---------- FILAS DEL CONJUNTO ----------
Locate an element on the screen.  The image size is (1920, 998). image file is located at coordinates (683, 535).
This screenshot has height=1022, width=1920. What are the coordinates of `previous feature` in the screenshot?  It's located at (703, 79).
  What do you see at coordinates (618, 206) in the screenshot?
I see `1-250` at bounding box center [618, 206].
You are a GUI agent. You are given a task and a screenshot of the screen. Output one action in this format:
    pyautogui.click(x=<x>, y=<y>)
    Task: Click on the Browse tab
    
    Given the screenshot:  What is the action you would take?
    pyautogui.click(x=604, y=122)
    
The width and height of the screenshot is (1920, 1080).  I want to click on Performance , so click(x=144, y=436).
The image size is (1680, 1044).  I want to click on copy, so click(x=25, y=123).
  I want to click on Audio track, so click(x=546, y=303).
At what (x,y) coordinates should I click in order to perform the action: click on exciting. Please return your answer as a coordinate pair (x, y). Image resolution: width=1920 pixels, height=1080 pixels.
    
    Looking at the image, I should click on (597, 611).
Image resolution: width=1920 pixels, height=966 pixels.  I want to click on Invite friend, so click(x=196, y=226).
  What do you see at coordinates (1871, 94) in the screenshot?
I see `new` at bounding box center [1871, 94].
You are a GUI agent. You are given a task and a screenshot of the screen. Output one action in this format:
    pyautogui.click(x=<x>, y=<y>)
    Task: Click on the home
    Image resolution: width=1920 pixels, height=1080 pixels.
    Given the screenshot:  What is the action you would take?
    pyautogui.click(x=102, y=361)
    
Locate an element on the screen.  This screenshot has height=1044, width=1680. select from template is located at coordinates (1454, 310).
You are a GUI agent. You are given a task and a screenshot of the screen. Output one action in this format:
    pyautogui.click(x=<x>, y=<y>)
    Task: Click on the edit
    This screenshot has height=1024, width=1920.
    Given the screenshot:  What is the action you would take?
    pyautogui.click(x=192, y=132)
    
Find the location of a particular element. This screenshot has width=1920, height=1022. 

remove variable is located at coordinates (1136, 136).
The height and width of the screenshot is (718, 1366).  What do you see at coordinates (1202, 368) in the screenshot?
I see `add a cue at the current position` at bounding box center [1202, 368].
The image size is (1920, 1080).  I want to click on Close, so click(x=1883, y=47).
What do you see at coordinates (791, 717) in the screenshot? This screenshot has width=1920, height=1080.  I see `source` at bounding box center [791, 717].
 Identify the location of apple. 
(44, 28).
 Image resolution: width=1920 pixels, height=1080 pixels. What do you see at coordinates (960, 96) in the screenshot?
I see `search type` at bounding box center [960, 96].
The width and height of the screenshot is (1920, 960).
----------
▶ **TAREA**
Copia las filas desde el principio hasta la que contiene "center [1871, 94].", ambas incluidas, y sustituye "Browse" por "Explore" sin cambiar nada más.

▶ **SOLUCIÓN**
Locate an element on the screen.  The image size is (1920, 998). image file is located at coordinates (683, 535).
This screenshot has height=1022, width=1920. What are the coordinates of `previous feature` in the screenshot?  It's located at (703, 79).
  What do you see at coordinates (618, 206) in the screenshot?
I see `1-250` at bounding box center [618, 206].
You are a GUI agent. You are given a task and a screenshot of the screen. Output one action in this format:
    pyautogui.click(x=<x>, y=<y>)
    Task: Click on the Explore tab
    
    Given the screenshot:  What is the action you would take?
    pyautogui.click(x=604, y=122)
    
The width and height of the screenshot is (1920, 1080).  I want to click on Performance , so click(x=144, y=436).
The image size is (1680, 1044).  I want to click on copy, so click(x=25, y=123).
  I want to click on Audio track, so click(x=546, y=303).
At what (x,y) coordinates should I click in order to perform the action: click on exciting. Please return your answer as a coordinate pair (x, y). Image resolution: width=1920 pixels, height=1080 pixels.
    
    Looking at the image, I should click on (597, 611).
Image resolution: width=1920 pixels, height=966 pixels.  I want to click on Invite friend, so click(x=196, y=226).
  What do you see at coordinates (1871, 94) in the screenshot?
I see `new` at bounding box center [1871, 94].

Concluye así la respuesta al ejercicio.